Event Tracking Specs with AI: From User Story to Taxonomy
The feature ships, everyone moves on, and three weeks later someone in a leadership update asks "how many users actually completed that flow?" and the honest answer is: we don't know, we never specced what to track. Analytics gets treated as a follow-up task instead of part of the spec. Here's how to fix that using the same user story you already wrote.
Why event tracking gets bolted on instead of specced
A PRD describes what the feature does. A user story describes what "done" looks like. Neither one, by default, describes what you'll measure to know it's working — that question usually only gets asked after launch, when someone wants a number and discovers nobody instrumented the thing that would produce it. By then, adding tracking means a separate ticket, a separate sprint, and a gap in the data for everything that shipped before the fix.
The fix isn't a bigger analytics team. It's treating tracking as part of the spec, written from the same acceptance criteria you already have, at the same time the PRD gets sliced into stories — not as a follow-up nobody remembers to file.
If nobody could answer "how many users hit this?" the week after launch, the feature wasn't fully specced — only the building part was.
This isn't a hypothetical gap.

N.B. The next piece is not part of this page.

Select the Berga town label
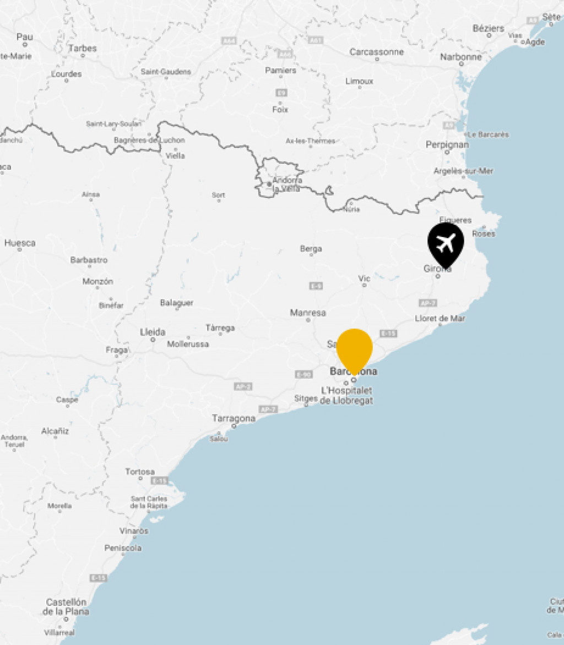564x645 pixels. tap(311, 249)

It's the specific moment a PM ends up in front of leadership explaining why a headline number for a shipped feature is "we're still pulling that together" three weeks after launch — which reads as the feature not mattering enough to measure, even when the real story is a missed instrumentation ticket. The credibility cost of that moment is usually higher than the actual engineering cost of speccing the tracking would have been.
Step 0 — What a good event tracking spec actually contains
Four things, per event, no more: a name that follows your existing convention, a trigger (the precise user action or system condition that fires it), the minimum set of properties needed to answer real questions, and the specific question it answers after launch. That last one is the filter that keeps the whole exercise honest — an event with no question behind it is tracking for its own sake.
Step 1 — Ground the agent in your existing taxonomy, not a fresh one
The single most common failure here isn't a missing event — it's an inconsistent one: a new feature ships with checkout_completed when everything else in your warehouse uses order_placed, and now two events mean roughly the same thing to two different teams. Before asking for a spec, put your current convention in context:
- Your existing event naming pattern — verb tense, casing, how objects are named (even a handful of examples is enough)
- The user story or PRD driving this feature, acceptance criteria included
- Any events that already exist nearby in the same flow, so new ones don't duplicate them
Without this, an agent invents something plausible-sounding that fits nothing else in your schema — the same grounding problem covered in why context beats prompts for every other artifact, just with a more expensive failure mode: a naming inconsistency that costs an analytics engineer a full afternoon to untangle months later.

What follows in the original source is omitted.